Nous sommes donc nombreux à Lausanne à faire partie de la « génération Brélaz », pas seulement par notre âge, mais surtout parce que notre engagement, nos opportunités, l’écoute qu’on a de nos valeurs vertes, comme pour tant d’autres écologistes en Suisse, ne seraient pas ce qu’ils sont aujourd’hui sans notre « Géant vert ».

D’ailleurs, lorsqu’à 24 ans, j’arrivais à la présidence des Verts lausannois, une des remarques les plus fréquentes que j’ai entendues face à mon jeune âge, est « mais alors, t’es la cheffe de Brélaz ? ». C’est dire s’il fait figure d’étalon de mesure. Par contre, penser que je puisse être « la cheffe » de Daniel Brélaz, c’est assurément mal connaître les Verts, mais c’est surtout mal connaître Daniel Brélaz… même si une de mes fiertés politiques est de réussir à présider nos assemblées sans être trop interrompue par notre syndic.

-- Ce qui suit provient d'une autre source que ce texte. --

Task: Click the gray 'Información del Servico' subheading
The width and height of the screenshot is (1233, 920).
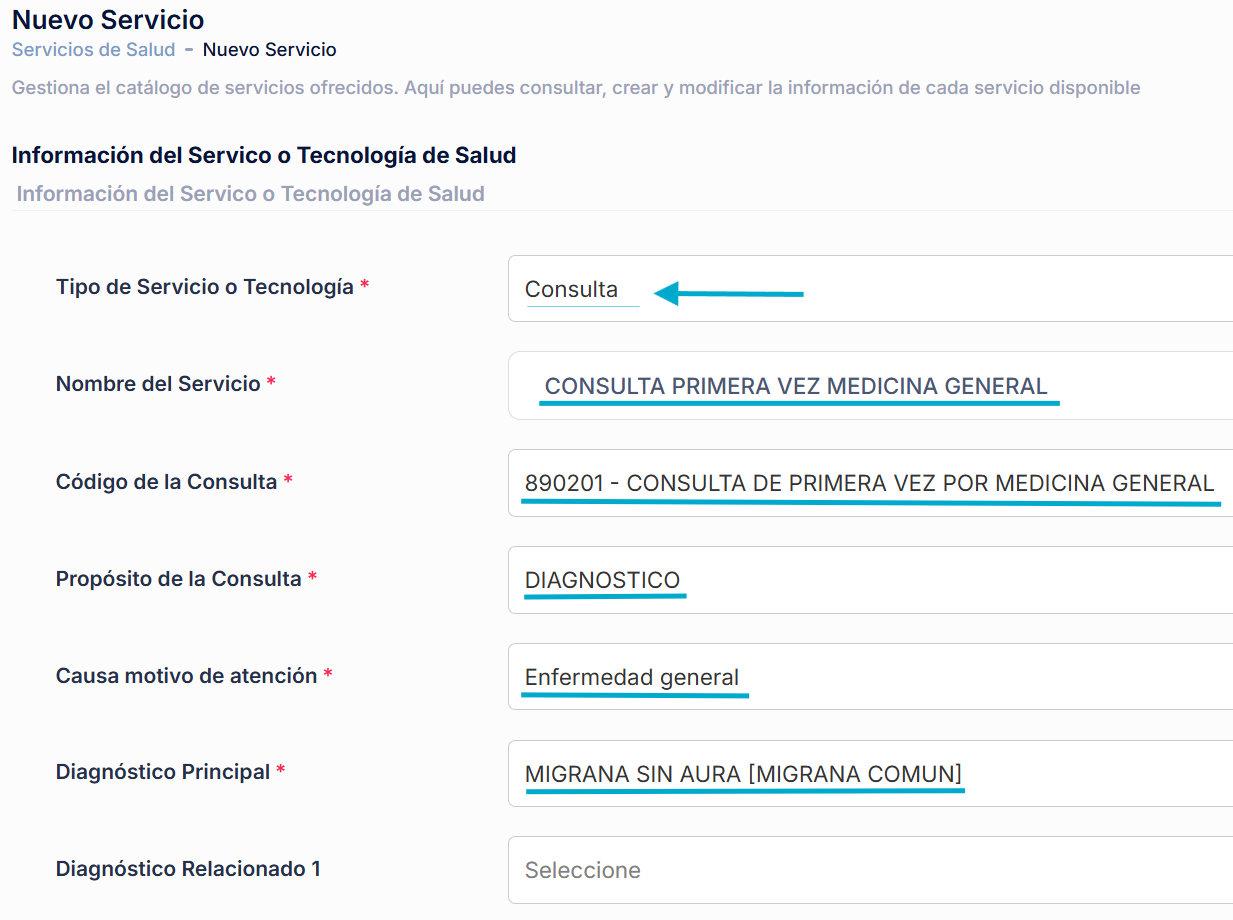Action: pyautogui.click(x=250, y=194)
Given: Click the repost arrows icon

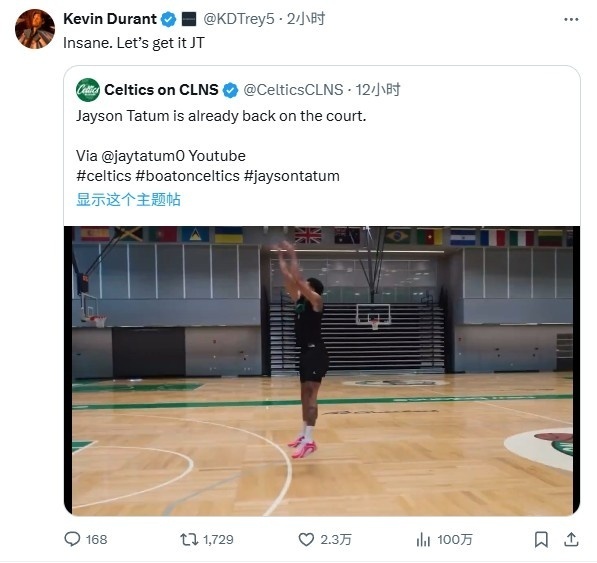Looking at the screenshot, I should (x=189, y=539).
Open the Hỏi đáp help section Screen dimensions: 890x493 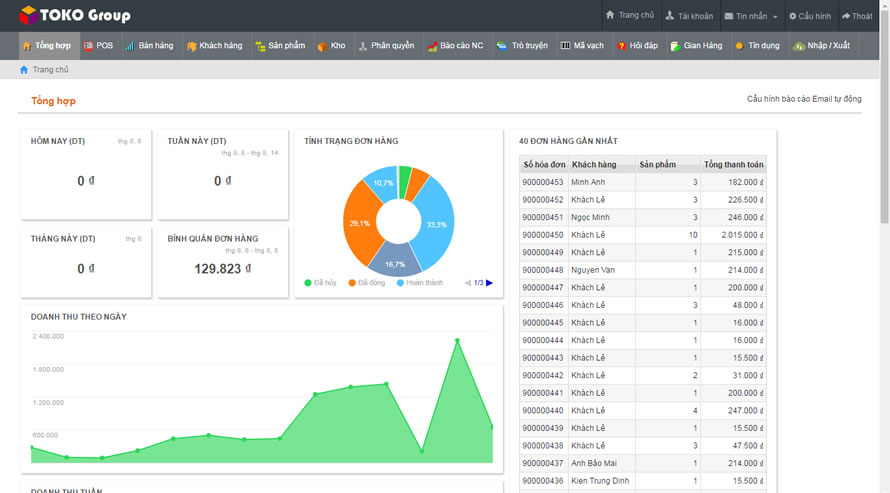(x=637, y=46)
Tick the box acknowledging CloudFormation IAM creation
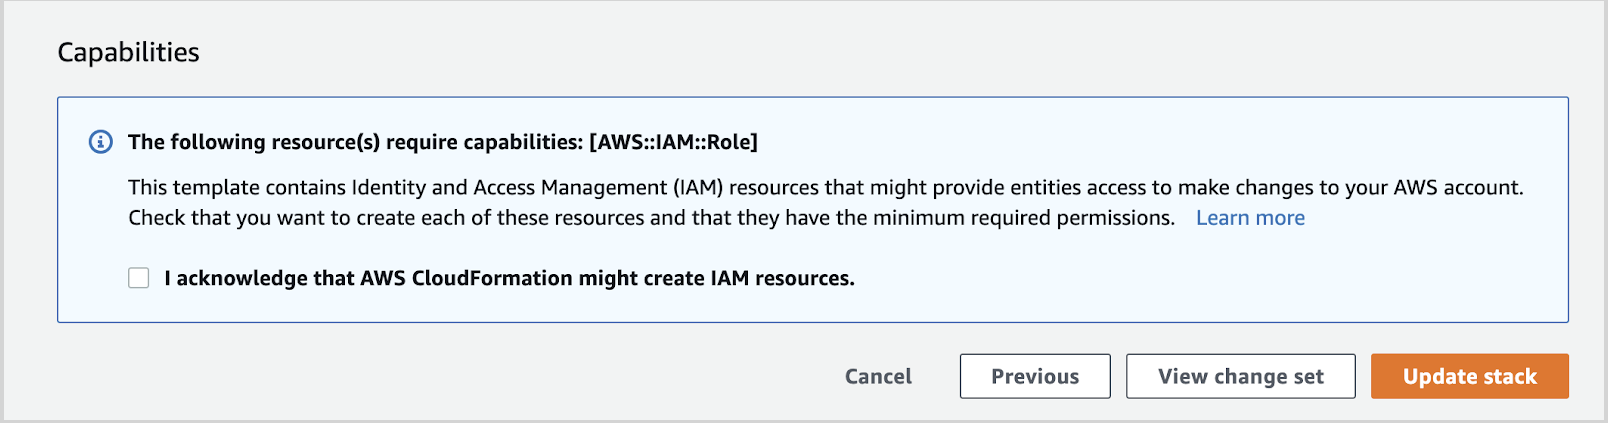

C’est d’autant plus vrai que Daniel est d’une fidélité remarquable et met un point d’honneur à participer avec assiduité à la vie de notre parti. Son agenda se divisant désormais par deux, il est fort probable que je sois chargée encore quelques temps de rappeler qu’il y a une liste de paroles à notre désormais «seulement» conseiller national. Il puisera dans sa mémoire qui semble illimitée des exemples et anecdotes datant d’avant la naissance d’une partie de notre jeune base militante et, en vrai ordinateur vivant, il fera des calculs pour prouver que si on change d’une virgule le projet discuté, on le retardera d’au moins 10 ans et que cela coûtera au moins des millions !

Daniel Brélaz n’a en effet pas le sens de la mesure. Cela a souvent été présenté comme un défaut. Je pense au contraire que lorsqu’on porte un projet comme la métamorphose de Lausanne, le sens vaudois de la mesure est un frein. C’est aussi vrai lorsqu’on s’attaque à l’inaction publique face à la destruction de notre environnement, aujourd’hui comme dans les années 70.

Les catastrophes climatiques et environnementales qui s’annoncent font partie des plus grandes menaces auxquelles notre civilisation doit aujourd’hui faire face. Chacun doit en prendre conscience et faire sa part. Et comme dirait Daniel, même si certains ne sont pas d’accord, «c’est la Vérité» ! L’héritage qu’il laisse permet aux Lausannoises et aux Lausannois d’être fiers d’une ville qui joue son rôle en la matière. C’est donc avec émotion que les Verts lausannois rendent aujourd’hui hommage à ce Municipal hors normes, qui remet les clés d’une ville courageuse et responsable. Daniel Brélaz est notre fondateur, un de nos moteurs les plus engagés. C’est donc un immense bravo et un gigantesque merci pour tout ce qu’il a fait et aussi tout ce qu’il fera encore pour les Verts que nous lui adressons aujourd’hui. Il est une de ces figures tutélaires qu’il est difficile de dépasser et dont on ne se passe pas sans difficulté… Une page se tourne pour notre parti, comme pour notre ville.

Mais Daniel transmet le flambeau à une relève dynamique, soucieuse de faire de Lausanne une ville plus verte encore. Son travail immense a donné une place dans l’arène à toute une génération d’écologistes décomplexés, aux valeurs assumées et à la langue bien pendue, décidés à poursuivre cet engagement local. Les nouveaux élu-e-s assermenté-e-s mardi en sont la preuve !

Cette année, les Jeunes Vert-e-s vaudois-e-s ont d’ailleurs élu un nouveau bureau. Leur nouveau co-président, Oleg Gafner, est un jeune Lausannois de 14 ans. J’ai le double de son âge (comme quoi on est toujours le vieux de quelqu’un), et, qui sait, s’il peut un jour prétendre aux plus hautes sphères du pays, ce sera aussi grâce au travail que Daniel Brélaz a fait ici à Lausanne.